Search the data below for the string "horno" and copy all lines where it shows up.
--- PROVIDED INFORMATION Enclosed Below ---
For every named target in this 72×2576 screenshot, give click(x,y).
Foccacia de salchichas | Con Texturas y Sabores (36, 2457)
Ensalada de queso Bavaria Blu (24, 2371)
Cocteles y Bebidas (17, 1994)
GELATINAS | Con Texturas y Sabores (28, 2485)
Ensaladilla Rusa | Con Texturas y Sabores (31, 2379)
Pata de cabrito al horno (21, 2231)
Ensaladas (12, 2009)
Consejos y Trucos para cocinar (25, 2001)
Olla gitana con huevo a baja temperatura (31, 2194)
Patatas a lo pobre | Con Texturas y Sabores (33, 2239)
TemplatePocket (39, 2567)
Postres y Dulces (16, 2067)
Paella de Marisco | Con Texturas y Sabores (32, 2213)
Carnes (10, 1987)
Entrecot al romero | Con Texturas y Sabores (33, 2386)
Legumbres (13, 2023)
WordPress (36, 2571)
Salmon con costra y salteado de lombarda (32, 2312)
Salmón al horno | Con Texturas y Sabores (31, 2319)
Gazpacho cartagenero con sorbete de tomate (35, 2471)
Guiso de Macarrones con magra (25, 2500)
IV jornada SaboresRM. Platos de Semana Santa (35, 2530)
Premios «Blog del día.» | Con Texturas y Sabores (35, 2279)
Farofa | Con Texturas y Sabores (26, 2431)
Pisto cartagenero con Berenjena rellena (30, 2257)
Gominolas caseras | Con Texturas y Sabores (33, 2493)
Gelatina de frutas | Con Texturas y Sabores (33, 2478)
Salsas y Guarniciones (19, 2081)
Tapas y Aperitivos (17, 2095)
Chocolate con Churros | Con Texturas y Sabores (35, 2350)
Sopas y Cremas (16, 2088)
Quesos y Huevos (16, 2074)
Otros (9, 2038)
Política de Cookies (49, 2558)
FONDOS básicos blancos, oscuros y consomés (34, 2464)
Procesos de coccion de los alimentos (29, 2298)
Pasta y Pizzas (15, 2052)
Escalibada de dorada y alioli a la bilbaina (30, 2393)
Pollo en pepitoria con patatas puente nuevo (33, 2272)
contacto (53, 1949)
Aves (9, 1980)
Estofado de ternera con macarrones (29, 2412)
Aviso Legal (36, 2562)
--- End of Enclosed PROVIDED INFORMATION ---
* [TASK SOLUTION]
Pata de cabrito al horno (21, 2231)
Salmón al horno | Con Texturas y Sabores (31, 2319)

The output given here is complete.